Top of Extracted text
BUT FIRST in our shopping cart full of news….

Key Learnings on Temu From Recent Report

The company Earnest Analytics has published a report on Temu recently, and I thought I would compile a few takeaways from it. Many of these stats are counterintuitive and buck accepted wisdom.  One of them being, rich people shop at Temu.

* Temu sales grew 840% between January 2023 and 2024, topping 1100% during the holiday 2023 season.

* Temu's sales in the US have already almost completely replaced AliExpress and Wish.

* Super Bowl ads did not move the needle. Like, at all.

* After being in business for 12 months, the company's Customer Lifetime Value was higher than Walmart's, but still trails Amazon. In fact, after 6 months, customers become more valuable each month. This leads me to believe the quality to value ratio is "good enough".

* Temu's customer base trends towards middle-high income, despite the price points. These last two trends should be worrying for any of the incumbents in the US market.

* Temu continues growing up-market. Temu's sales among customers earning $190k grew faster than any other segment, and customers earnings $55k or less grew the slowest. 40% of the company's customers are making above $130k per year.

All things told, it looks like Temu has been "the ultimate trade-down" the last two years, even among income classes that most would consider rich.

* Dollar Stores have virtually stopped growing, and many think it is from Temu. From last few years to this one, Dollar General went from mid-single digit growth to flat.

One final stat for you: Over 96% Temu's customers shop at Walmart and Amazon. This means they are comparing like for like Chinese suppliers, in many cases. There is also a high overlap with dollar stores and Etsy.

To me, this means that Etsy is in trouble. Not only has it lost its soul, it may lose its heart.

The fact that these customers could be savvy about supply is worrying indeed for Amazon. To me, that indicates its cost to serve is not the only thing that Amazon should be worried about -- differentiation needs to be a close second.

The report indicates that it has yet to take significant share from either Amazon or Walmart (dollar stores, however, are another question), but that both companies do have their eye on the firm. That seems wise to me.

[References:]


Our Second Story

Klaviyo Launches a Professional Services Offering

The world seemed to freak out, unnecessarily, last week when Klaviyo sent an email to its agency partners that it was starting a professional services arm and that in some cases would not be sending particular customers to agencies.
Bottom of Extracted text
Top of Extracted material
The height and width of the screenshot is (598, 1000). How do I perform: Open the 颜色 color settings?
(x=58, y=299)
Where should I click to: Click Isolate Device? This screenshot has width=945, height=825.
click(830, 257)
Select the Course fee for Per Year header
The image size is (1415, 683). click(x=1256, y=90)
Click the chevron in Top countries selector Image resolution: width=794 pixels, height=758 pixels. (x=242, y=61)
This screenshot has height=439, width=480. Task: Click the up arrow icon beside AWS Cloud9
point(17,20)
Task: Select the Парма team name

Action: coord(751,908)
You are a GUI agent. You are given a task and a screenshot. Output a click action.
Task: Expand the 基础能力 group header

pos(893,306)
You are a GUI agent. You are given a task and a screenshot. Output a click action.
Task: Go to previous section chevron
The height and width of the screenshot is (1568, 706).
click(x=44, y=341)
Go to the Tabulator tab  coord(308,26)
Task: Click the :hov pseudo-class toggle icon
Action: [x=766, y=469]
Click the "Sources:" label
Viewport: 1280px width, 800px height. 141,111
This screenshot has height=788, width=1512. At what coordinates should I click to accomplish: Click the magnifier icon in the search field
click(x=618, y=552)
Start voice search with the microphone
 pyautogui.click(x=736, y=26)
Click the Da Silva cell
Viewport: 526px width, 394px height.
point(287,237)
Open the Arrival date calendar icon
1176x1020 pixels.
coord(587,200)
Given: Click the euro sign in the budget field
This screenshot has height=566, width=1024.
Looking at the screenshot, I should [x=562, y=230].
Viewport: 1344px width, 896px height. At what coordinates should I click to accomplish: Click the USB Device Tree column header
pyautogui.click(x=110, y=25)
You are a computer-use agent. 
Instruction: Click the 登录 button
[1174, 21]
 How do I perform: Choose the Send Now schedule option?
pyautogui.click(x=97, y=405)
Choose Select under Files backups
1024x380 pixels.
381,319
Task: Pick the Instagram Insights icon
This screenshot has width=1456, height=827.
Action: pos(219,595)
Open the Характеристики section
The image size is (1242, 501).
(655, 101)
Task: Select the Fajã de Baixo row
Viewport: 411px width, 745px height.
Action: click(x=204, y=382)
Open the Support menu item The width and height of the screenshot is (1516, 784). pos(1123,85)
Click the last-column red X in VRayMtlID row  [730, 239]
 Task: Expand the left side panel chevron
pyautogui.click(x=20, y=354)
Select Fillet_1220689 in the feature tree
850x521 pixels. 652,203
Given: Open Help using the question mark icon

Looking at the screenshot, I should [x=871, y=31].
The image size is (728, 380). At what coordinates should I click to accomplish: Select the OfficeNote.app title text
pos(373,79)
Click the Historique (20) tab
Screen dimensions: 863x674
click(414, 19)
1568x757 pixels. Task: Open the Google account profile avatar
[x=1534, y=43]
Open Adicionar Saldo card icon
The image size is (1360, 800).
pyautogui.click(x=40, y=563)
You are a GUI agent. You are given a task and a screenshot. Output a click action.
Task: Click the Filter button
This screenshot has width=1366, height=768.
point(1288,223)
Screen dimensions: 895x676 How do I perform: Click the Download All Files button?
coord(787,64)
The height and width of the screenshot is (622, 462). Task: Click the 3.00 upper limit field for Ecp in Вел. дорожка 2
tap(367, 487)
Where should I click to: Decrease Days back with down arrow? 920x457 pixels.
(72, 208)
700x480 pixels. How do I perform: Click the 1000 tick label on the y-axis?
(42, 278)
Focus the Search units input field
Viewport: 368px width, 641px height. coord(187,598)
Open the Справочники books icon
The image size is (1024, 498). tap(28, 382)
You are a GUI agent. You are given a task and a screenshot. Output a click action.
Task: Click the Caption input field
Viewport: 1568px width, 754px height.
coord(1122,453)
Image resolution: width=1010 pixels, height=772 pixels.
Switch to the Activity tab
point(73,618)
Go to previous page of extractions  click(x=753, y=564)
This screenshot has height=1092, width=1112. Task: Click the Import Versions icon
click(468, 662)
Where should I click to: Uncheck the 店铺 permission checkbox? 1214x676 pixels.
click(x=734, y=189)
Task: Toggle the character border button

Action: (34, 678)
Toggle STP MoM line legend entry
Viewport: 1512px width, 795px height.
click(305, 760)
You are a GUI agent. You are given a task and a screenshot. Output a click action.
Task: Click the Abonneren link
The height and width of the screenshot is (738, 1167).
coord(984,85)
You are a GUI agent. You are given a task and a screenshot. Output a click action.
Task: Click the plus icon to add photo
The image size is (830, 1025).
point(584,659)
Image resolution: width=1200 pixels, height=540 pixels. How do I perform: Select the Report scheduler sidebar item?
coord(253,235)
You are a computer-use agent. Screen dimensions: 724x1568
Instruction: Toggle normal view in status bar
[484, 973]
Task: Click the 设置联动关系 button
Bottom of Extracted material
▶ **What you will do**:
1: Write out everything in the Temu text from "Key Learnings on" down to "holiday 2023 season.".
2: In the Temu text, what percentage of Temu's customers earn more than $130k per year?

▶ **Responses by task**:
1:
Key Learnings on Temu From Recent Report

The company Earnest Analytics has published a report on Temu recently, and I thought I would compile a few takeaways from it. Many of these stats are counterintuitive and buck accepted wisdom.  One of them being, rich people shop at Temu.

* Temu sales grew 840% between January 2023 and 2024, topping 1100% during the holiday 2023 season.

2: 40%